Podemos dizer que à medida que o autor do livro didático foi além do seu trabalho de escolha de textos, acrescentando também aos manuais estratégias de trabalho em sala de aula, propondo exercícios e diferentes formas de abordagens, vimos decrescer a autonomia do professor em sala de aula. Hoje os livros didáticos trazem propostas de exercícios com suas respectivas resoluções, indicam leituras, filmes, atividades e projetos a serem desenvolvidos com os alunos, de forma que ao professor cabe meramente o trabalho de reproduzir o que está nos manuais. Mas a que se atribui essa mudança? Por que, com o passar dos anos, os manuais didáticos foram indo cada vez mais além em seu papel, oferecendo fórmulas mágicas, exercícios e estratégias mastigadas para facilitar o trabalho do professor em sala de aula?

De acordo com Soares, a resposta a essa pergunta remonta às concepções que nossa sociedade foi construindo acerca do professor. Este profissional “vai sendo considerado, ao longo do tempo, cada vez menos capaz de assumir autonomamente a ação docente, num movimento em que a profissão “professor” vai se transformando em trabalho e o profissional, em trabalhador” (SOARES, 2001, p. 33), com isso, o docente vai tendo cada vez menos crédito como profissional capaz de levar uma formação adequada aos seus alunos.

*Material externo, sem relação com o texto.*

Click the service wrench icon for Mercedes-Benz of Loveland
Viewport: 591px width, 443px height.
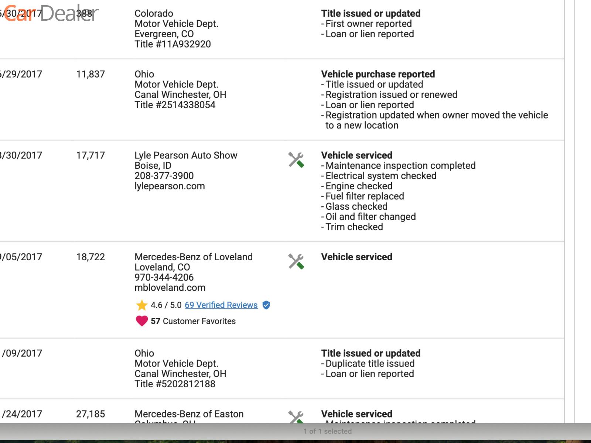tap(296, 261)
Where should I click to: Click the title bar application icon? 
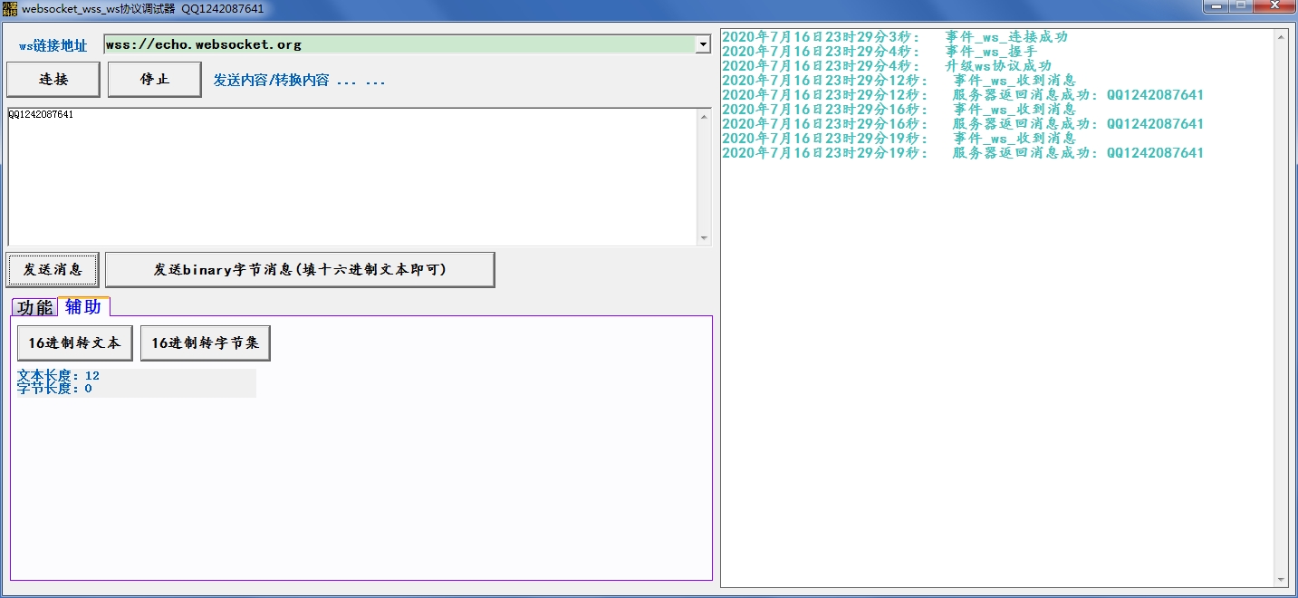[x=9, y=7]
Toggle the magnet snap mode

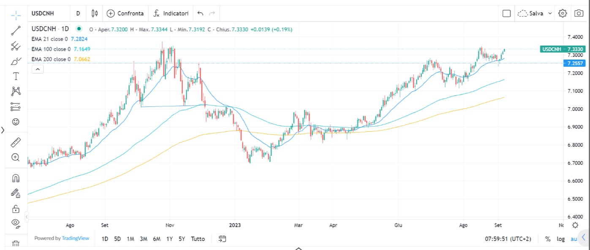pyautogui.click(x=16, y=178)
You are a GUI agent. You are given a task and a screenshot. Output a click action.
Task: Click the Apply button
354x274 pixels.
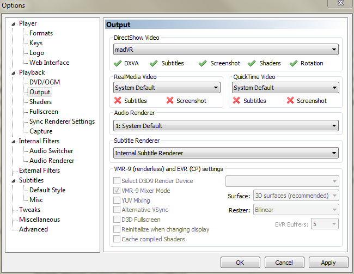click(x=328, y=263)
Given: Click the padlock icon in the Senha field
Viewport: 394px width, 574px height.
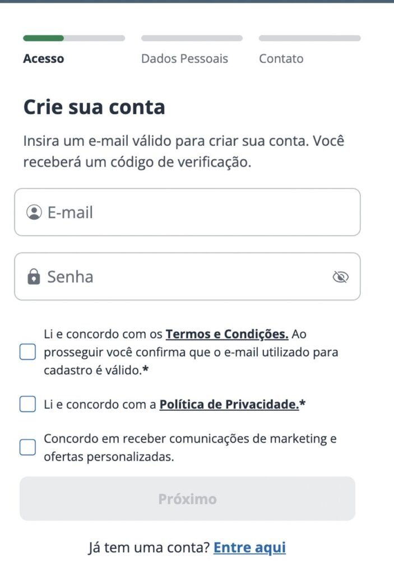Looking at the screenshot, I should (x=35, y=276).
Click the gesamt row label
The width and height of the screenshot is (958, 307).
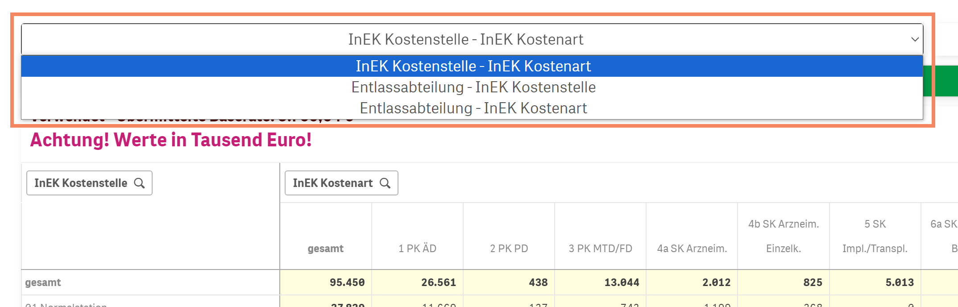(x=43, y=282)
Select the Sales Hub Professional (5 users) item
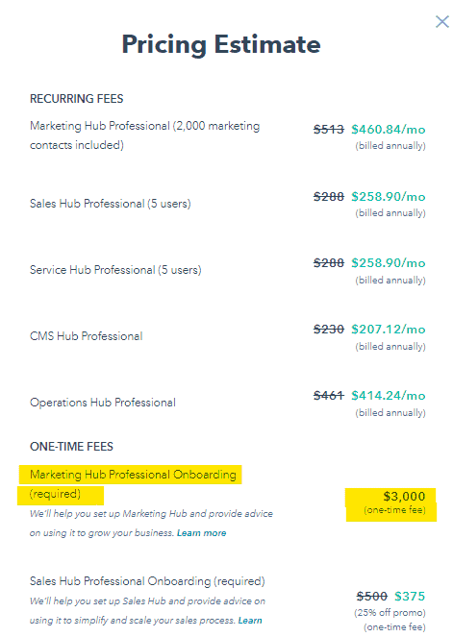The image size is (453, 637). click(111, 204)
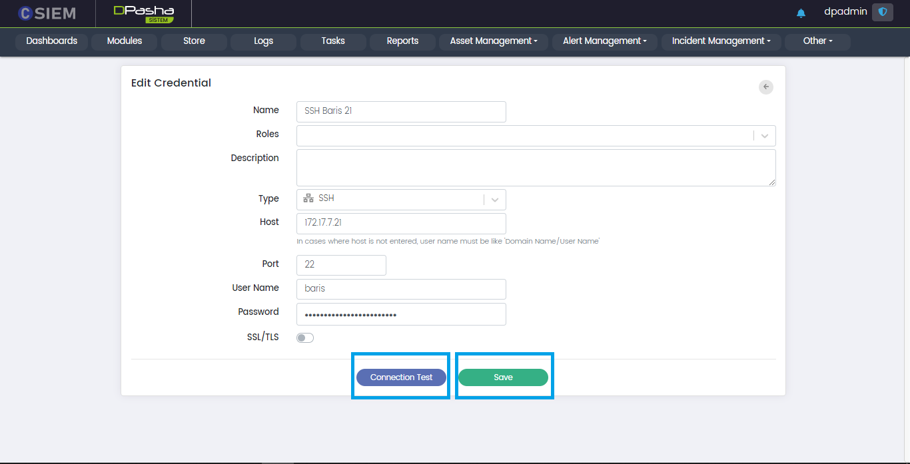Go to Dashboards
The width and height of the screenshot is (910, 464).
click(x=52, y=41)
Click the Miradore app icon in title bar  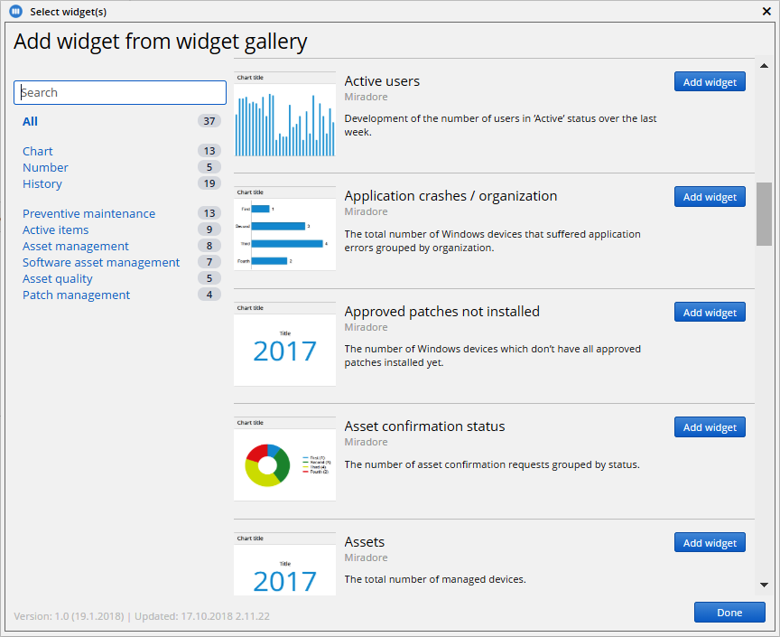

Embutido nesse pensamento está a premissa do professor atarefado demais para elaborar exercícios, a consciência de que ser professor nos dias de hoje implica trabalhar em várias escolas para conseguir sobreviver, um professor sem tempo para estudar, elaborar, planejar-se. Há muitas concepções implícitas nessas mudanças, estas foram aparecendo e tomando forma no processo de elaboração e confecção do livro didático que, conforme dissemos, acompanha as mudanças e as transformações da sociedade. Assim, vimos emergir nos últimos anos um livro simplificado e mastigado, para facilitar a vida do professor sem tempo, sem leituras e com poucos conhecimentos.